The first day of class, I nervously made my way to a cavernous dungeon of a classroom, a former recording studio buried several stories underground. It was a large class, probably about a hundred people. The professor was an elderly man with a bushy moustache and a pronounced stutter. His name was Alvin Lucier, and although I had never heard of him, when I flipped through our textbook--a xeroxed copy of Michael Nyman's then-out-of-print Experimental Music--I saw that he was mentioned frequently in the text as an important composer. It was a great class, and his stutter soon became permanently impressed in our brains. Like most speech impediments, it seemed to get worse when he had to speak loudly, or to a large crowd, and especially when words began with the letters "r" or "s." He never talked about it, though, and we soon got used to the long pauses and quirky rhythm the stutter gave his lecturing.

Fairly early on, Lucier played for us his piece for which he is most famous: I Am Sitting in a Room. Many of my readers will know it, but some won't, so let me describe it. It is a tape piece, and starts with Lucier sitting in his apartment in Middletown, recording himself speaking this text:
I am sitting in a room, different from the one you are in now. I am recording the sound of my speaking voice, and I am going to play it back into the room again and again, until the resonant frequencies of the room reinforce themselves, so that any semblance of my speech, with perhaps the exception of rhythm, is destroyed. What you will hear then, are the natural resonant frequencies of the room articulated by speech. I regard this activity not so much as a demonstration as a physical fact, but more as a way to smooth out any irregularities my speech might have.

And that's exactly what he does. This text recorded, he then plays the recording out loud, and with another tape machine recorded the sound of the text being played in the room. Rinse, wash, repeat. As he records, plays, and records, certain frequencies of the recording begin to be absorbed by his room, and others are amplified. By the end of the forty-five minutes, you can no longer make out what he is saying, and you are left only with a beautiful wash of ringing sound. You can listen to the original fifteen minute recording from 1969here.

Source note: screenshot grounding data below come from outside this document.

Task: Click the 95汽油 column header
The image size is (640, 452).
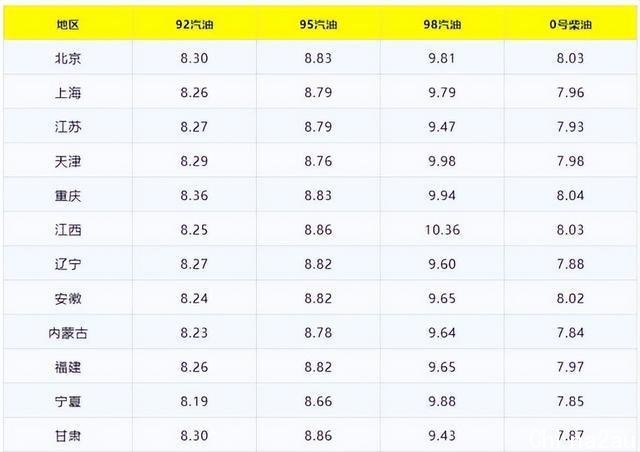Action: [318, 24]
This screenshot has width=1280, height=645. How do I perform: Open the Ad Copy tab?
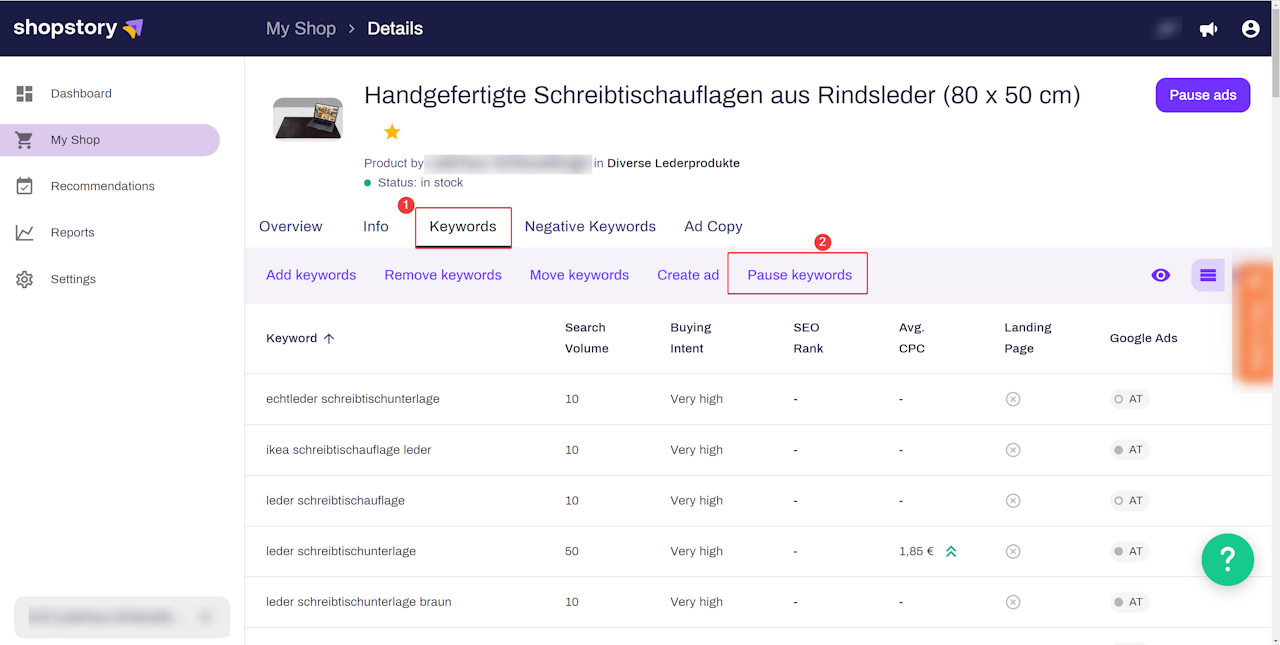[x=713, y=227]
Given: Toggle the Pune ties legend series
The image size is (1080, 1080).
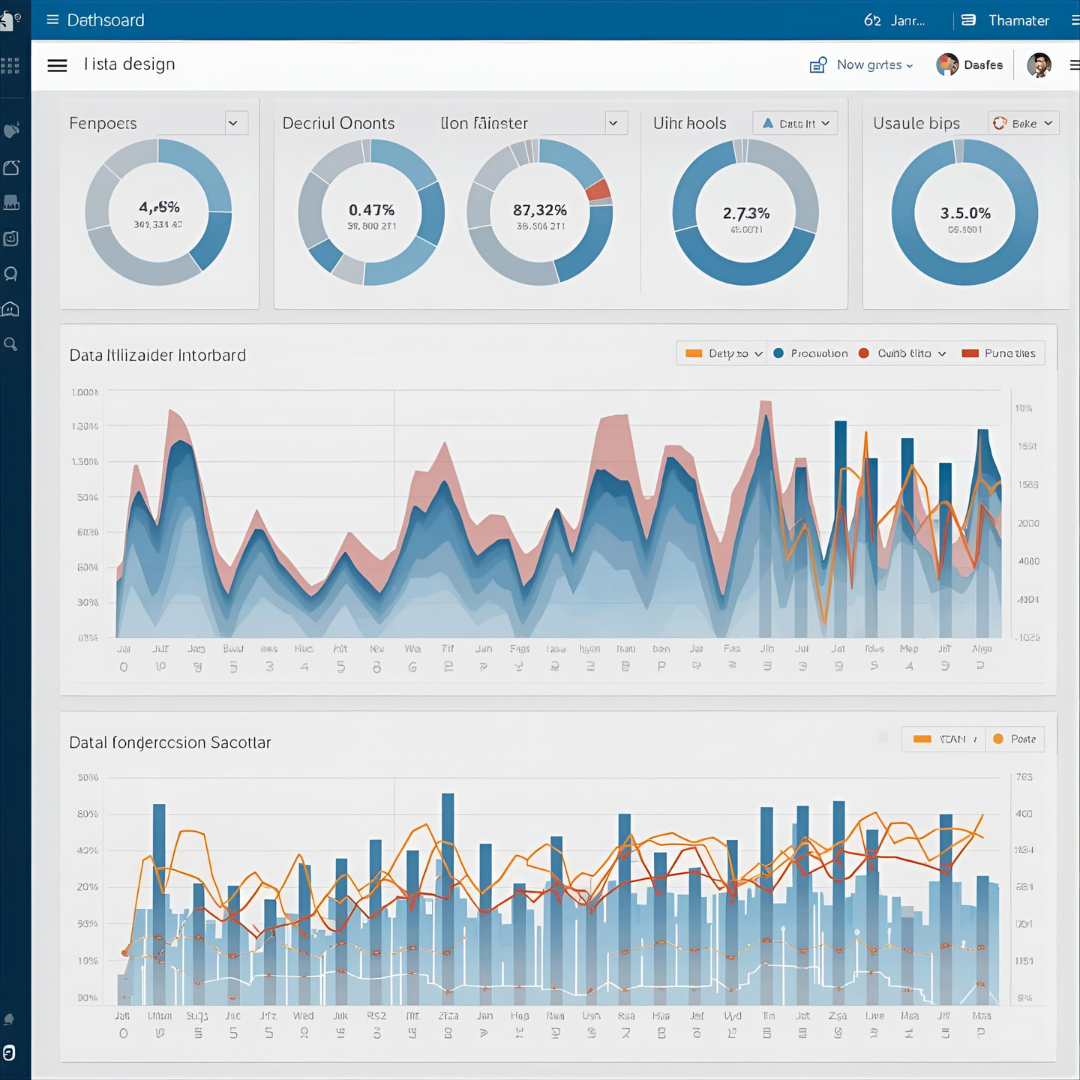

Like any piece Alvin has ever done, it was a very conceptually clear work. He picks a process, and sticks to it. But also like all of his works, there is a surprising amount of hermeneutic interest. What could be dry, almost scientific music, actually contains within it multitudes of personal meanings. For even when recording himself speak, Lucier stutters--the "r" of the word "rhythm" is particularly obvious, and you can hear him leaning heavily on several other words. And so this piece of music is not only about demonstrating the physical properties of the room, as he says, but also smoothing out his speech. And although one critic has read this as his attempt to consign himself to "sonic oblivion," it was always clear to me that for Lucier himself it was nothing of the sort. I still remember him standing in front of the classroom, with the lights turned down low, and playing us the entire 1980 recording. He looked so proud. He had never spoken to us about his stutter, and he didn't need to. We could hear it, and for Lucier just hearing was the important thing. And once you just heard his stutter as a sound, you realize that it can sound beautiful. But what I like even more about Lucier's music, more than Cage's rather stern formalism, is that the lesson to be drawn is not that all sounds are beautiful. Lucier was proud to have created these beautiful sounds with his own voice. Sounds are beautiful because they involve people. I think that is the important lesson I learned in that class.

In the craziness of my first semester of college, his stutter soon became a comforting presence, a reminder that for twice a week, for one and a half hours, I could sit quietly in his dimly lit classroom and just listen to sounds. I learned a lot about music history in that class; nine years later I still occasionally consult my notes. But as a teacher, I always hope to reproduce that moment where we can also sit quietly and listen to one another.